Muchas naciones dieron su apoyo al valeroso joven Juan Guaidó y Venezuela ahora tenía dos presidentes. Era la lucha de la luz contra la oscuridad. Los muchachos volvieron a juntar sus escudos de madera, a pintar sus caras con el tricolor nacional, para enfrentarse de nuevo contra los indignos que los atacaban con tanquetas, gases y balas.

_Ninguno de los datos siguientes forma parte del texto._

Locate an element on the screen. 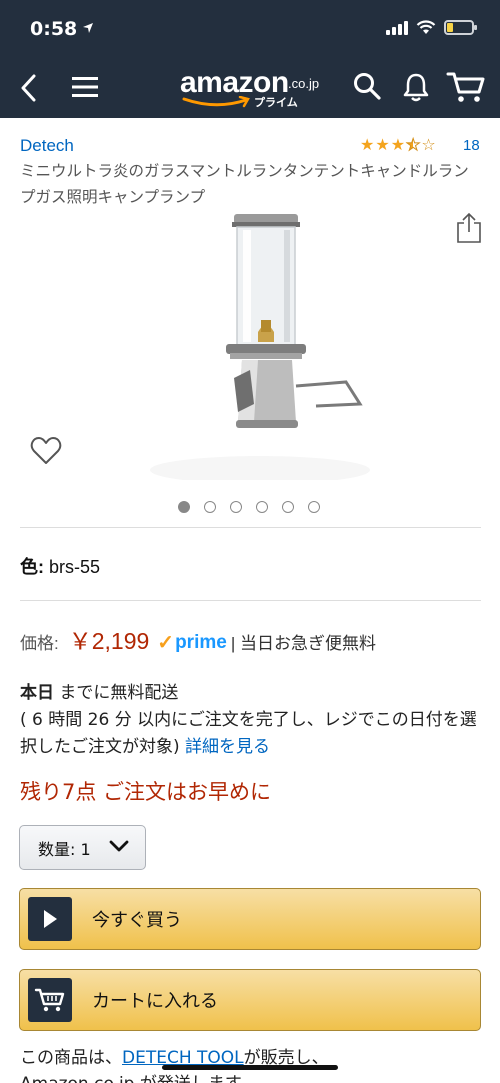  seller-line2: Amazon.co.jp が発送します。 is located at coordinates (138, 1078).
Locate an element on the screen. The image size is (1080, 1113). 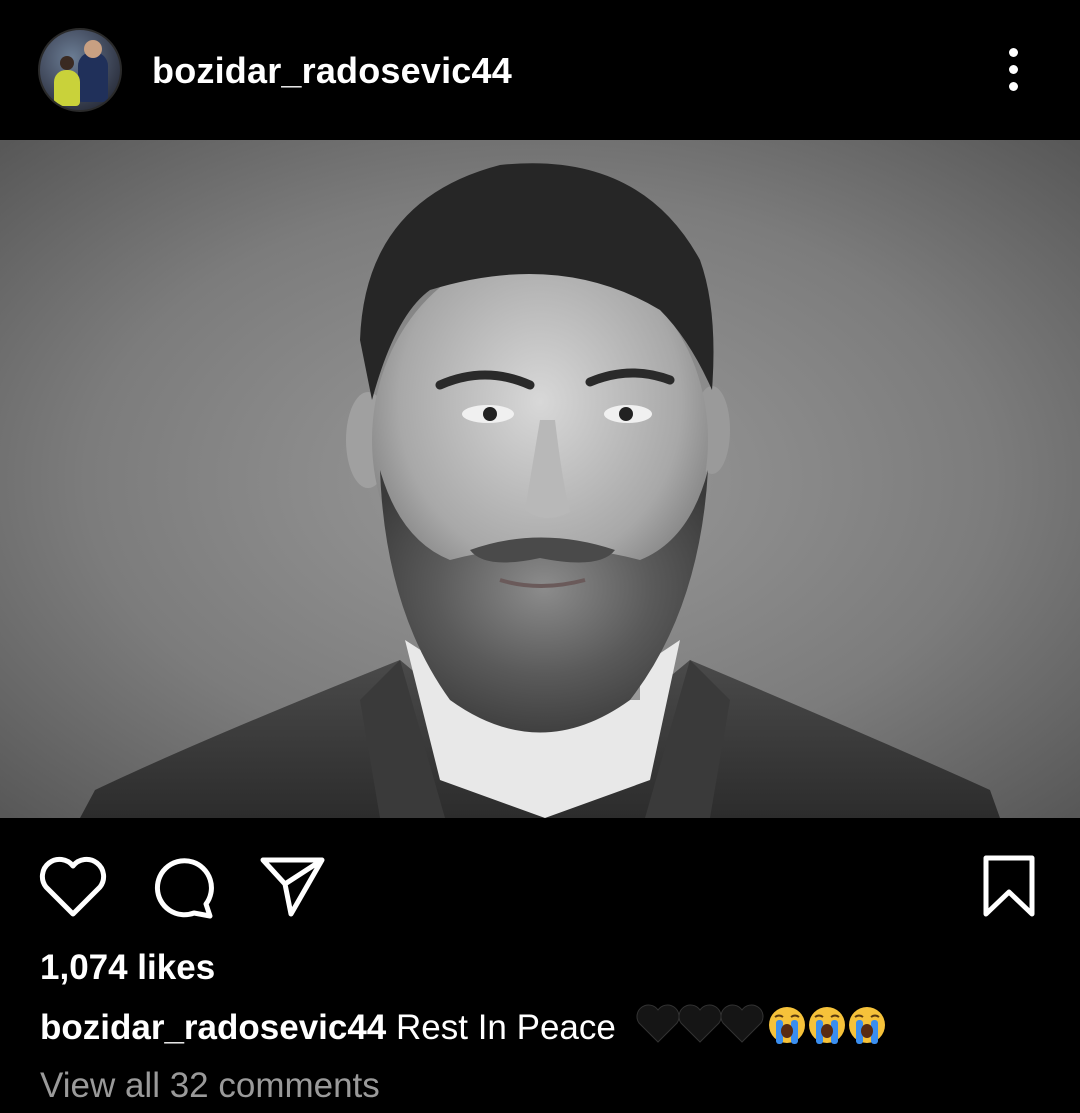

El grito de libertad fue más fuerte esta vez. La misión era desactivar el arma de destrucción masiva y expulsar para siempre el espíritu de Hitler de la Tierra de Gracia. El régimen rugió, anunciando hecatombes para ofrecer sacrificios al “comandante galáctico”, buscando que este lo salvara.

La jornada de los últimos días sería épica, ríos de gente, fluyendo como el Jordán, como el Rubicón. Tanto como los manifestantes, irónicamente los migrantes, serían sin proponérselo, parte importante de la caída del nefasto socialismo, al impactar directamente en los países del mundo y obligarlos a reaccionar por verse afectados.

Dios y la pared de Belsasar

Pero los venezolanos, esperanzados de que Dios al fin “escribirá en la pared del tirano”, como una vez lo hizo con el rey de Babilonia  Belsasar. Nieto de Nabuconodosor cuando daba una fiesta y se atrevió a beber en los vasos sagrados rapiñados del templo de Jerusalén. Y Daniel dijo:  Y esta es la escritura que se inscribió: MENÉ, MENÉ, TEQUEL y PARSÍN. Esta es la interpretación de la palabra: MENÉ: Dios ha numerado los días de tu reino y lo ha terminado. TEQUEL: has sido pesado en la balanza y has sido hallado deficiente. PARSÍN: tu reino ha sido dividido y dado a los medos y los persas. Daniel 5:1-31.

Una vez más, el espíritu de Hitler tenía su caída. Como en abril de 1945, se replegó a su bunker, pidiendo destrucción y muerte una vez más contra los “mal agradecidos venezolanos que no merecían vivir por negarse a ver la genialidad de Chávez”. Una vez más, las fuerzas del bien derrotaron a la barbarie para dar paso a un futuro mejor, para dar paso a una sociedad más justa, menos violenta, que con los recursos de la tierra, levantaría ciudades grandiosas que serían la admiración de todos los pueblos del mundo.

Renacía la nueva Venezuela. Millones de expatriados volvieron a casa para fundirse en un abrazo con los familiares que antes dejaron atrás. Otros se quedarían en el extranjero para ayudar desde afuera y otros sencillamente nunca más regresarían, pero su alma estaría contenta con que su país fuera libre nuevamente. Millones de seres cantando, millones de gaviotas regresando a sus cálidas costas soleadas, mientras el mar Caribe lo celebraba, así como el salto Ángel, y el pico Bolívar, el imponente Orinoco, los llanos y toda la geografía para la Gloria del único Dios verdadero. ”y si un día tengo que naufragar, y el tifón rompe mis velas, enterad mi cuerpo cerca del mar, en Venezuela”

Cayeron las cadenas del malvado Socialismo del Siglo XXI, de la idolatría, de la maldad sembrada por Chávez y sus secuaces y renacería la esperanza en Dios al atronador grito de ¡Libertaddddd!